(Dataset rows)
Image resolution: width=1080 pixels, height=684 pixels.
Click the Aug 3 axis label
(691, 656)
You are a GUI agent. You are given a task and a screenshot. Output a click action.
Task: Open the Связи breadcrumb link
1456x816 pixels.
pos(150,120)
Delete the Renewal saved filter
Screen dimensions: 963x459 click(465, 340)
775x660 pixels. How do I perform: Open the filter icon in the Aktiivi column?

--

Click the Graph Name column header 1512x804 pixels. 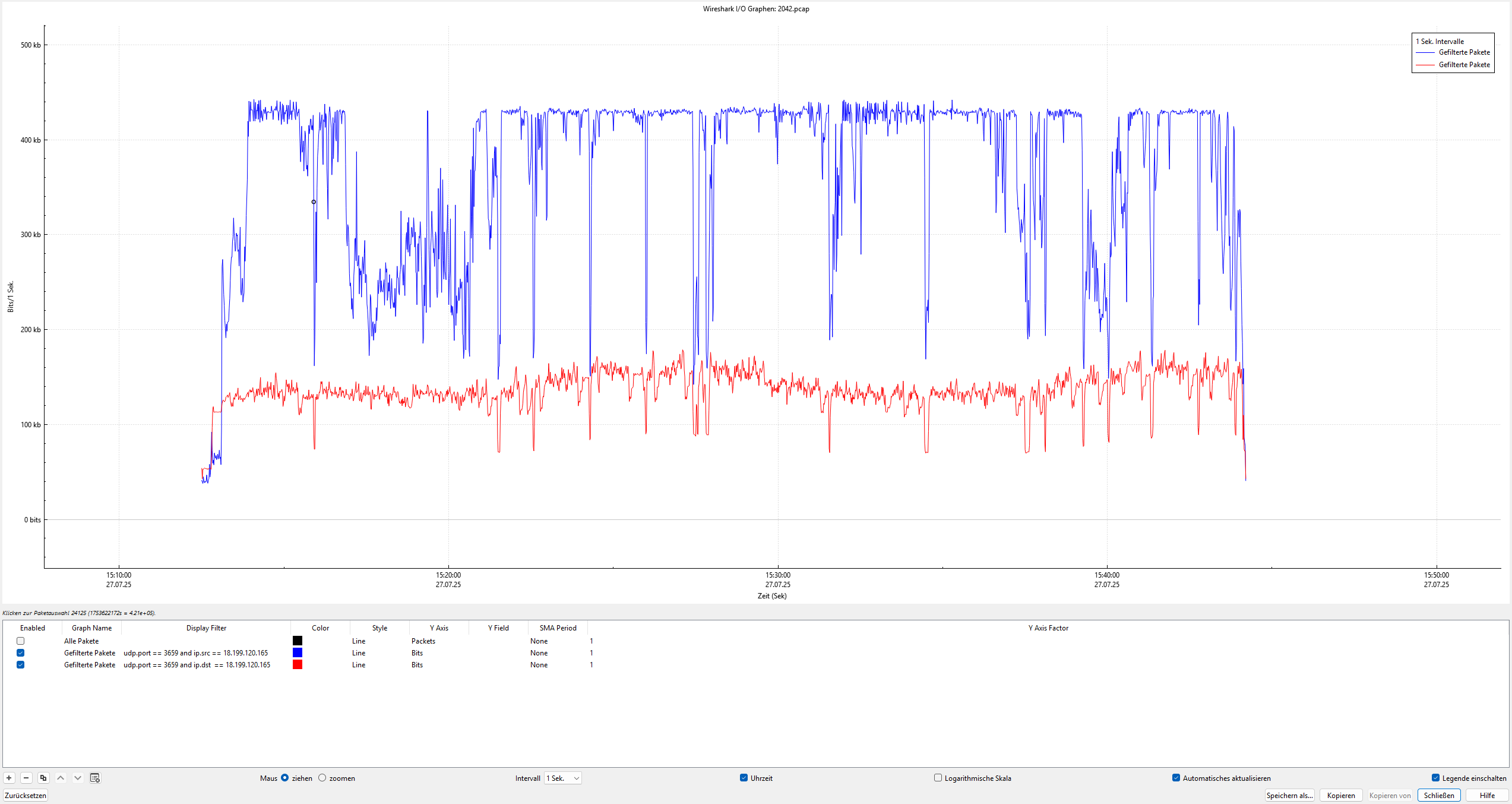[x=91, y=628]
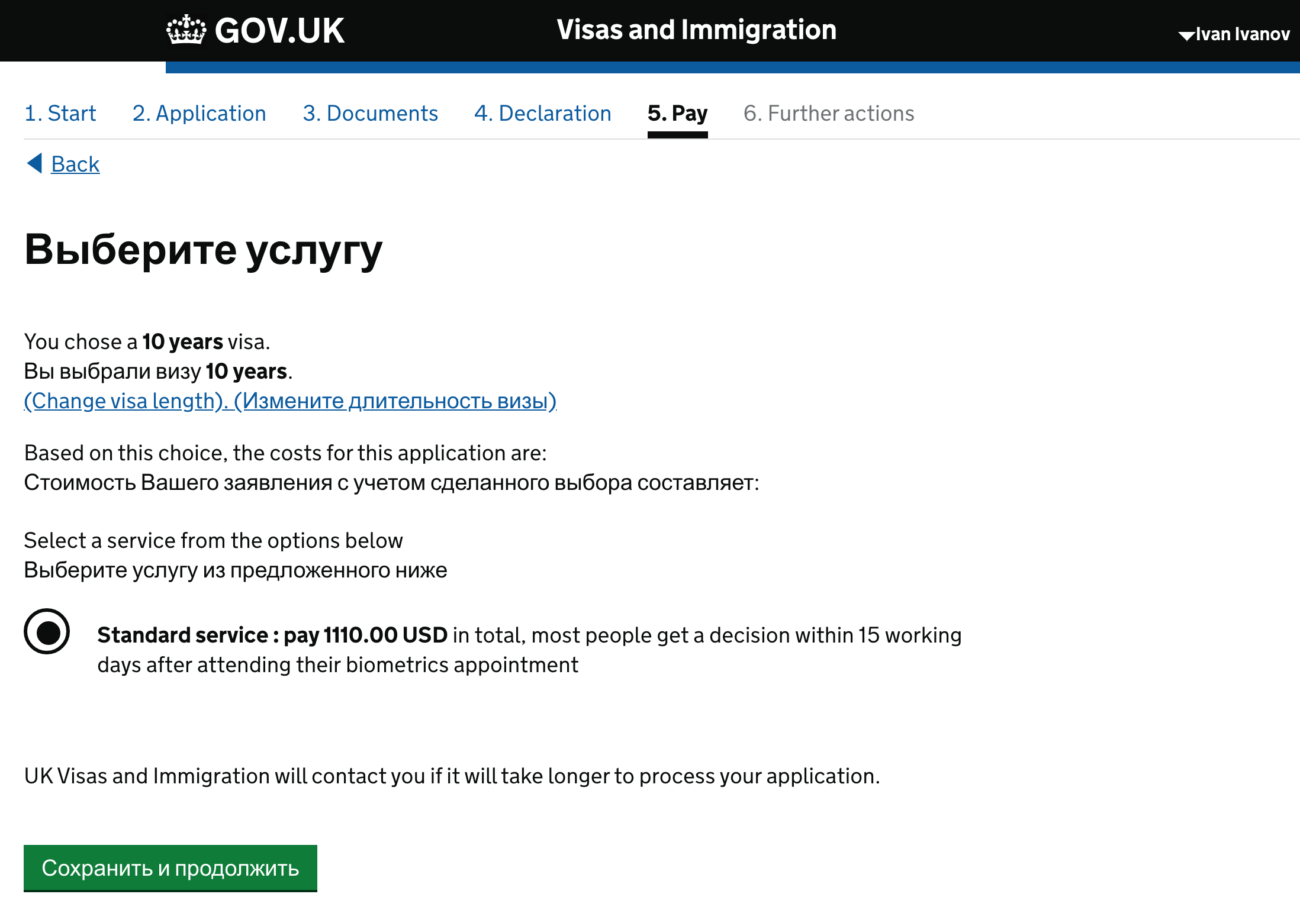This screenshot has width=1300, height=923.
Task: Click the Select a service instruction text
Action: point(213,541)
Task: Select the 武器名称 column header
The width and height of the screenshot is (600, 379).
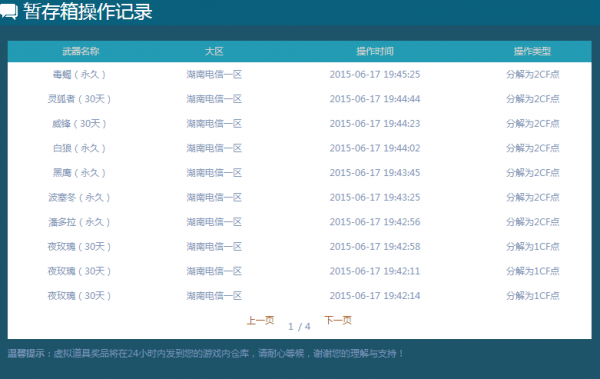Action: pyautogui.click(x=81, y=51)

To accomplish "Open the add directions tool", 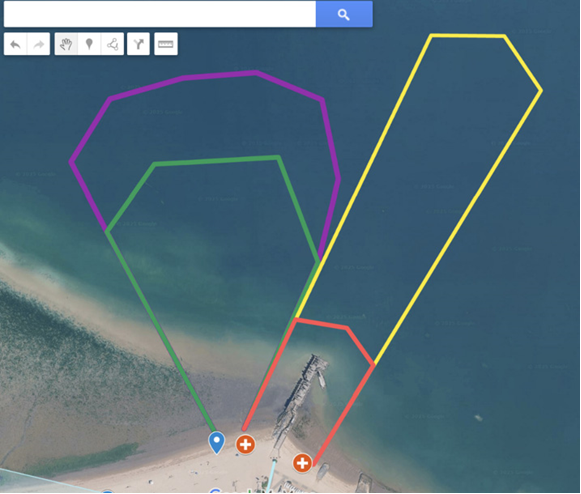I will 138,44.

**The problem:** Reproduce the lines above, from the line containing "You are a GUI" through the line containing "775x660 pixels. How", inclusive.

**Full response:**
You are a GUI agent. You are given a task and a screenshot. Output a click action.
Task: Open the Связи breadcrumb link
1456x816 pixels.
pos(150,120)
Delete the Renewal saved filter
Screen dimensions: 963x459 click(465, 340)
775x660 pixels. How do I perform: Open the filter icon in the Aktiivi column?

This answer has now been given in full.